*** The input ***

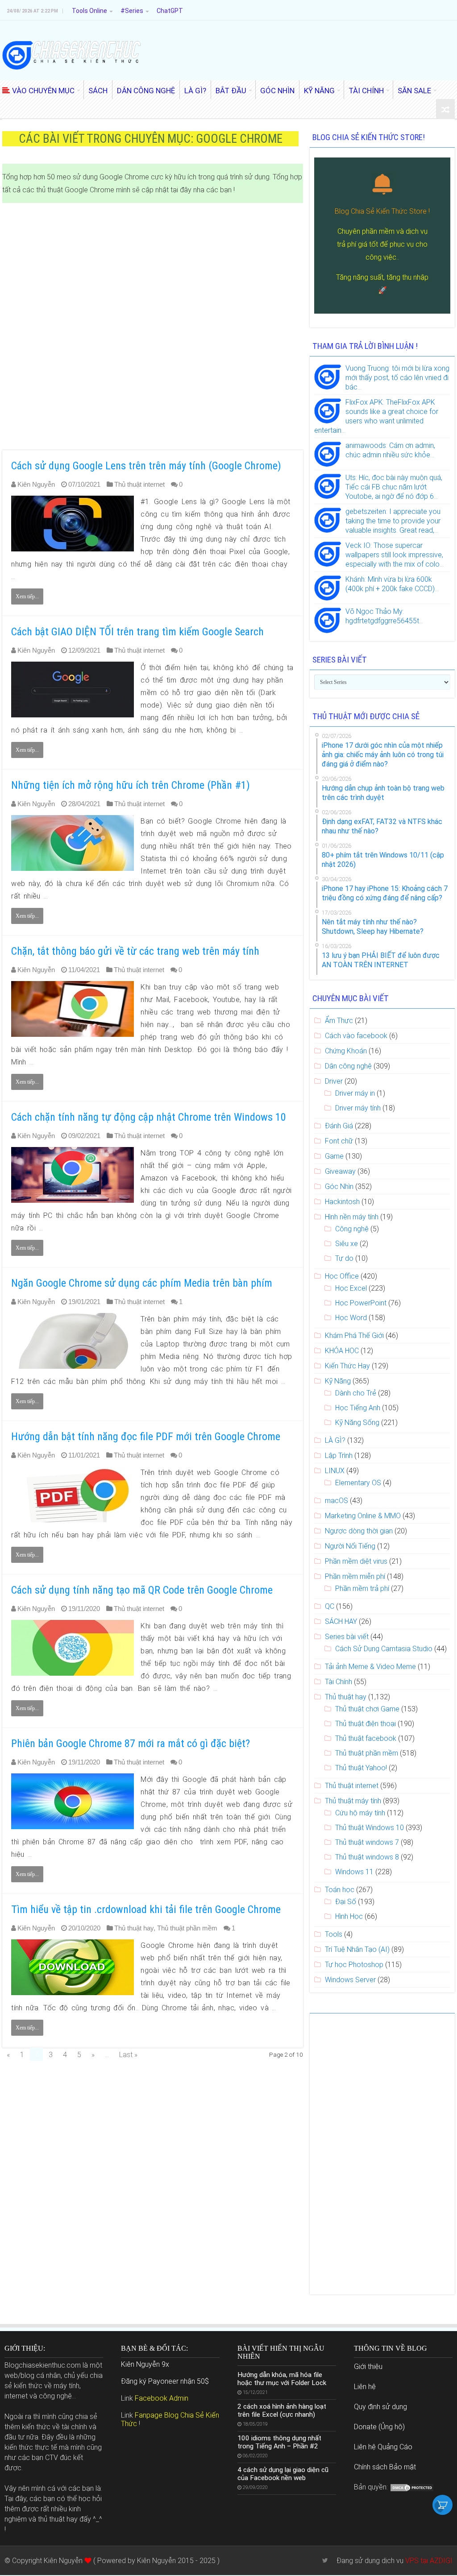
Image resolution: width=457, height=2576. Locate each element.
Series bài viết (347, 1636)
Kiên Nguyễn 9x (145, 2364)
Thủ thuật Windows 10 (369, 1827)
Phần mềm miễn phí (355, 1576)
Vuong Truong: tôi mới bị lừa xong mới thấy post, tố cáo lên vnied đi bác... (397, 377)
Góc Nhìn (339, 1186)
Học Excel (351, 1288)
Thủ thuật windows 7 (367, 1842)
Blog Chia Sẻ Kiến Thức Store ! (382, 211)
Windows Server (350, 1979)
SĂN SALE (414, 90)
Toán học (339, 1889)
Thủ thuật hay (134, 1928)
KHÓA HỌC (342, 1350)
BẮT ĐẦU (231, 90)
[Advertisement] (152, 327)
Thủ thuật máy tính (353, 1801)
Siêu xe (346, 1243)
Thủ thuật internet (139, 484)
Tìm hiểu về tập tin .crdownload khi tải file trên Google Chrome (146, 1909)
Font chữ (339, 1141)
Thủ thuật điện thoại (365, 1723)
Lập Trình (339, 1455)
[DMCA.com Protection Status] (412, 2487)
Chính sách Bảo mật (385, 2467)
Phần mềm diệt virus (356, 1561)
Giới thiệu (368, 2366)
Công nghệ (352, 1229)
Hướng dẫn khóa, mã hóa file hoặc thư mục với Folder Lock (281, 2379)
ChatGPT (170, 10)
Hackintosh (342, 1201)
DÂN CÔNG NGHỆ (146, 90)
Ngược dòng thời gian (359, 1531)
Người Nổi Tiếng (350, 1546)
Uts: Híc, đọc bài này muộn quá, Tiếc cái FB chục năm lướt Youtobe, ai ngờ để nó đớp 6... (393, 487)
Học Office (342, 1276)
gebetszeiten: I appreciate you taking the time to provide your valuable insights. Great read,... (392, 520)
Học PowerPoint (360, 1303)
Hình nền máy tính (351, 1217)
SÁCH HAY (341, 1621)
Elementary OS (358, 1483)
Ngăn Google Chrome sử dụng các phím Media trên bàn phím (141, 1283)
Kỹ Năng (338, 1381)
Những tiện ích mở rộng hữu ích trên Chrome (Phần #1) (130, 785)
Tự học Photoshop (354, 1964)
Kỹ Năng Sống (357, 1422)
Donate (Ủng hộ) (379, 2427)
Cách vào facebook (356, 1035)
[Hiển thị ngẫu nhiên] (445, 109)
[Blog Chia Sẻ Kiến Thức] (71, 54)
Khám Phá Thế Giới (354, 1335)
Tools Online (89, 10)
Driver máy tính (358, 1108)
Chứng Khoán (346, 1051)
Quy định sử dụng (380, 2406)
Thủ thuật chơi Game (367, 1709)
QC (329, 1606)
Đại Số (345, 1901)
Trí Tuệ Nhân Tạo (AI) (357, 1949)
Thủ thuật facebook (365, 1738)
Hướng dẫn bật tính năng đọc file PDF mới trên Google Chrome (145, 1436)
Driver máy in (355, 1093)
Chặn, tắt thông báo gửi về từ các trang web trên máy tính (135, 951)
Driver (334, 1081)
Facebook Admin (161, 2398)
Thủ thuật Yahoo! (361, 1768)
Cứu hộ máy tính (360, 1813)
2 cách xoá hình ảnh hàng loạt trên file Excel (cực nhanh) (281, 2410)
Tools (333, 1934)
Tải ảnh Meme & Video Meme (370, 1666)
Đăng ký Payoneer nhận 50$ (165, 2381)
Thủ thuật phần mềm (187, 1928)
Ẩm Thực (339, 1020)
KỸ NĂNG (319, 90)
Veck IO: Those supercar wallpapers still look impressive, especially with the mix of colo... (394, 554)
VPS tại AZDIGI (429, 2560)
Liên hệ (365, 2386)
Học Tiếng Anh (357, 1408)
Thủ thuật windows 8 (367, 1857)
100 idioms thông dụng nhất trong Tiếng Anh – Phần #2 (279, 2442)
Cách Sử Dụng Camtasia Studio (383, 1648)
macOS (336, 1500)
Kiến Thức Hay (347, 1366)
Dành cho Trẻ (355, 1393)
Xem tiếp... (27, 596)
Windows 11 (354, 1872)
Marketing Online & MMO (363, 1516)
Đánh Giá (339, 1126)
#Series (131, 10)
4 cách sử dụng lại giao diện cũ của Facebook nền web (282, 2474)
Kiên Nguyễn (36, 484)
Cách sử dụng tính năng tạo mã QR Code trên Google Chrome (142, 1590)
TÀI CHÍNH (366, 90)
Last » (128, 2054)
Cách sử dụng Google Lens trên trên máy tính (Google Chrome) (146, 466)
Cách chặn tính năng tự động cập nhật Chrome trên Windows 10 (148, 1117)
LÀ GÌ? (195, 90)
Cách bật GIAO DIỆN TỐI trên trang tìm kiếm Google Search (137, 631)
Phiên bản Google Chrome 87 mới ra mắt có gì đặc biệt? (130, 1743)
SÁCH (98, 90)
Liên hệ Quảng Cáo (383, 2447)
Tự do (344, 1258)
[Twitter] (325, 2560)
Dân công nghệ (348, 1066)
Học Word (351, 1317)
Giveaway (340, 1171)
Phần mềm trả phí (362, 1588)
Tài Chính (338, 1681)
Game (334, 1156)
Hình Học (349, 1916)
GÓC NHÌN (277, 90)
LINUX (335, 1470)
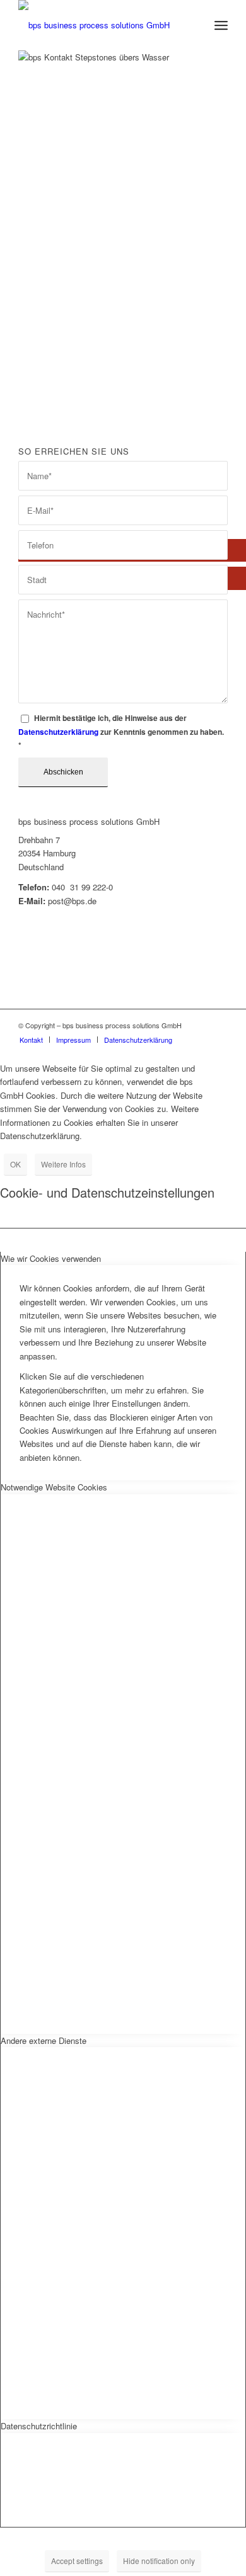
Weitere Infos (63, 1164)
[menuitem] (193, 25)
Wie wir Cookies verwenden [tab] (51, 1258)
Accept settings (77, 2560)
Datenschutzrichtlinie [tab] (39, 2426)
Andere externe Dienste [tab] (43, 2040)
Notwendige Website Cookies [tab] (54, 1487)
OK (15, 1164)
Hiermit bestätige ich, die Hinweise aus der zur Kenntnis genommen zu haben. (121, 732)
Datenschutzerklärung (58, 732)
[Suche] (193, 25)
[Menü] (221, 25)
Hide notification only (159, 2560)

***

### Your objective
Each line from the line containing "Hình Học (349, 1916)" through the last line above must be written out exactly, and every picture must be omitted.

### Solution
Hình Học (349, 1916)
GÓC NHÌN (277, 90)
LINUX (335, 1470)
Weitere Infos (63, 1164)
[menuitem] (193, 25)
Wie wir Cookies verwenden [tab] (51, 1258)
Accept settings (77, 2560)
Datenschutzrichtlinie [tab] (39, 2426)
Andere externe Dienste [tab] (43, 2040)
Notwendige Website Cookies [tab] (54, 1487)
OK (15, 1164)
Hiermit bestätige ich, die Hinweise aus der zur Kenntnis genommen zu haben. (121, 732)
Datenschutzerklärung (58, 732)
[Suche] (193, 25)
[Menü] (221, 25)
Hide notification only (159, 2560)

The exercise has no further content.